Во-первых, Ломоносов нисколько не был ритором по его натуре: для этого он был слишком велик; но его сделали ритором не от него зависевшие обстоятельства. Его сочинения разделяются на ученые и литературные: к последним мы относим оды, Петриаду, трагедии, словом, все стихотворные его опыты и похвальные слова. В его ученых сочинениях по части астрономии, физики, химии, металлургии, навигации - нет риторики хотя они и писаны длинными периодами по латино-немецкой конструкции, с глаголами в конце; но его стихотворные произведения и похвальные речи преисполнены риторики. Отчего же это? Оттого, что для ученых своих сочинений у него было готовое содержание, которое добыл он себе наукою и трудом в немецкой земле, и которого ему не нужно было дожидаться или допрашиваться у своего отечества. Приобретенное учением и трудом он развил и увеличил собственным гением. Стало быть, он знал, что писал, и не нуждался в риторике. Содержания же для своей поэзии он не мог найти в общественной жизни своего отечества, потому что тут не было не только сознания, но и стремления к нему, стало быть, не было никаких умственных и нравственных интересов; следовательно, он должен был взять для своей поэзии совершенно чуждое, но зато готовое содержание, выражая в своих стихах чувства, понятия и идеи, выработанные не нами, не нашей жизнию и не на нашей почве. Это значило сделаться ритором поневоле, потому что понятия чуждой жизни, выдаваемые за понятия своей жизни, всегда - риторика. Ещё более риторикой были в то время европейские кафтаны, камзолы, башмаки, парики, роб-ронды, мушки, ассамблеи, менуэты и т. д. Но кто же, кроме теоретиков и фантазёров, скажет, чтобы теперь европейская одежда и нравы не сделались национальными для лучшей, т.-е. образованнейшей части русского общества, нисколько не мешая ему быть русским на самом деле, а не по названию только?

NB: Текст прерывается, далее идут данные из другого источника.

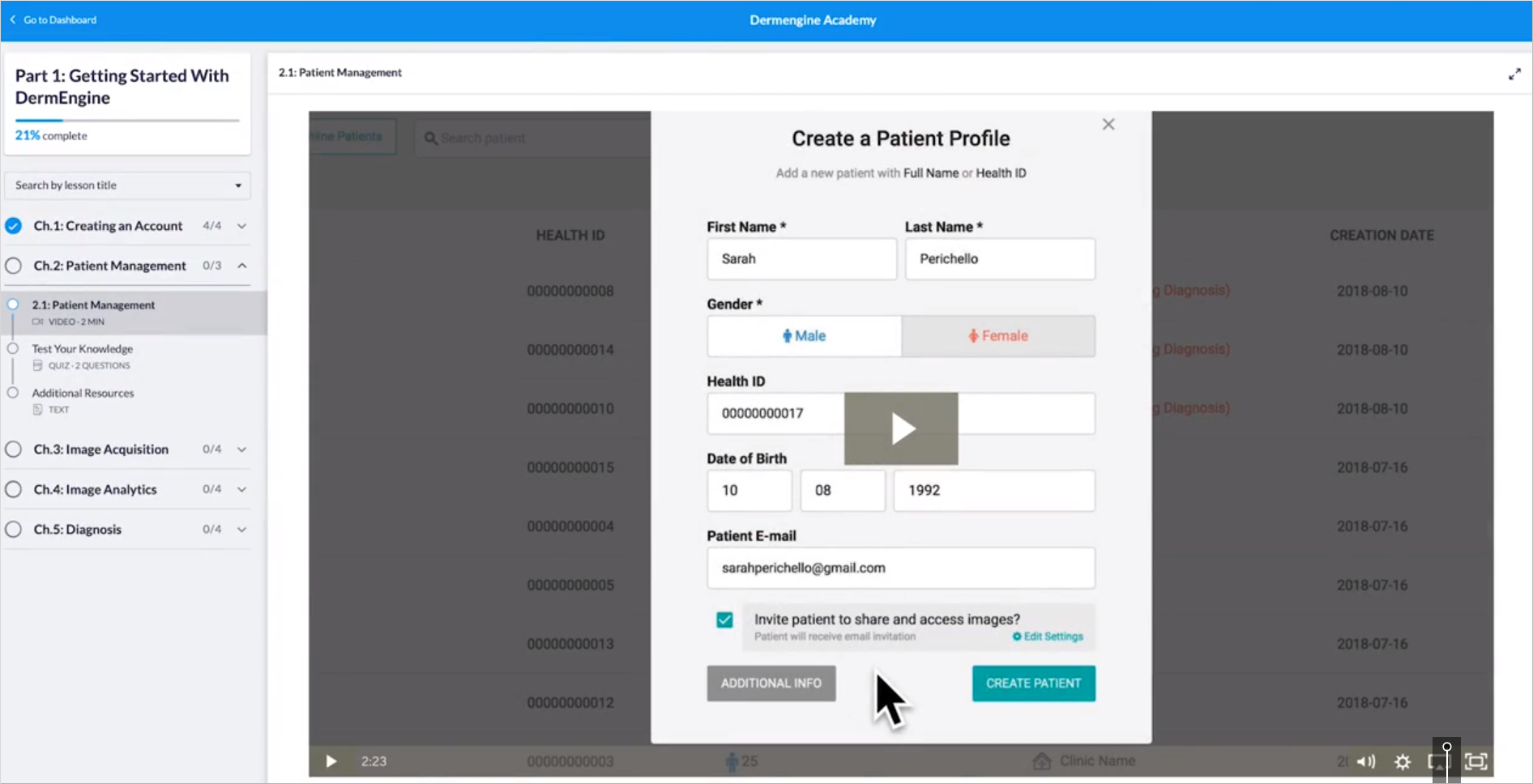
Task: Select Male gender option
Action: click(x=804, y=336)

Скажем более: в отношении не только к образованнейшей части русского общества, но и всего народа русского теперь сделались чистою риторикою все понятия, определения и слова до-петровского русского быта, - и, если бы военные и гражданские чины наши были переименованы в стратигов, бояр, стольников и т. д., простой народ тут ровно ничего бы не понял. То же самое, благодаря Ломоносову, совершилось и в литературном мире: все подделки под народность теперь пахнут простонародностью, т.-е. пошлостию, и все попытки в этом роде самых даровитых писателей отзываются риторикою.